L'un des monuments de l'arbitrage français tire sa révérence. Ce mardi, la Fédération Française de rugby a annoncé que Mathieu Raynal disputait la dernière saison de sa carrière, remplie de quelque 350 matchs au plus haut niveau. L’arbitre tricolore aura officié sur trois Coupes du monde (2015, 2019, 2023), deux tournées des Lions britanniques dont la finale Afrique du Sud–Lions en 2021, onze Tournois des VI Nations, huit Rugby Championship, 50 tests matchs internationaux et deux finales de Top 14 ( 2016 et 2021).

L'homme de 43 ans a fait "tout ce (qu'il) souhaitait faire dans l'arbitrage" et a donc pris une "décision mûrement réfléchie". "J’ai toujours souhaité soigner mon départ en partant avant qu’on me pousse vers la sortie et avant de décliner. Je pense que j’ai gagné la confiance et le respect des joueurs et je ne veux pas abîmer cela en faisant la ou les années de trop. Je pense que c’est le bon moment pour moi d’arrêter, même si c’est une décision difficile parce que j’aime profondément ce que je fais mais il faut savoir laisser la place aux autres et partir au bon moment", a-t-il expliqué dans un entretien pour la FFR.

"J’aime profondément mon métier"

Membre du panel World Rugby depuis 2012, élu à trois reprises meilleur arbitre du Top 14 (2013, 2022, 2023), Mathieu Raynal avait dirigé le quart de finale entre l'Angleterre et les Fidji lors du dernier Mondial en France. Considéré comme le dernier représentant d'une génération dorée de l'arbitrage français avec Jérôme Garcès, Pascal Gaüzère et Romain Poite - tous partis à la retraite - le Catalan mettra fin à sa carrière lors de la tournée estivale en juillet, non sans émotions et souvenirs.

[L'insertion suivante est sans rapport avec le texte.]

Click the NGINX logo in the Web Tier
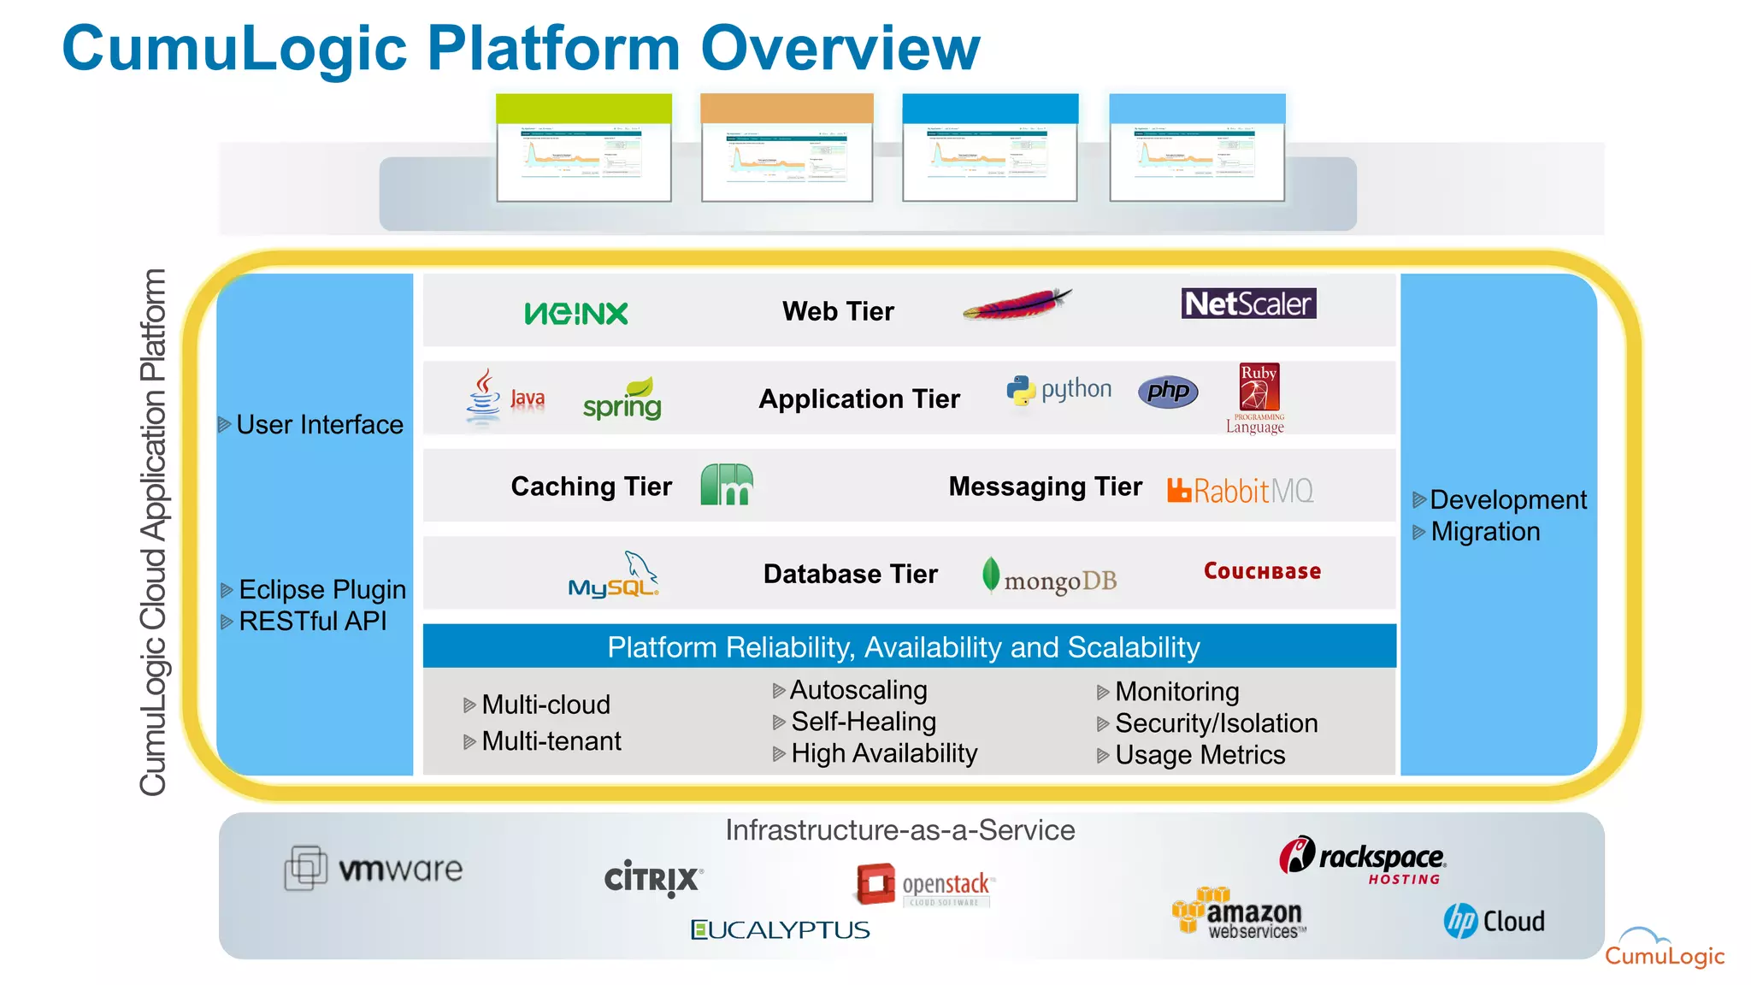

"La plus grande richesse que je garderai, ce sont les rencontres avec les gens, les joueurs et les staffs, dans tous les pays du monde, au plus haut niveau mondial. C’est une vraie richesse pour moi plus que les évènements en eux-mêmes. Je n’ai jamais considéré que c’était un travail. Je l’ai toujours fait avec beaucoup d’amour et de passion. J’aime profondément mon métier. Il me restera tout, y compris les moments plus compliqués. Ce sont ceux qui m’ont permis aussi d’apprécier avec plus d’intensité les bons moments. Une carrière n’est jamais linéaire, mais en tout cas, je ne changerai pas une virgule à tout ce que j’ai pu vivre."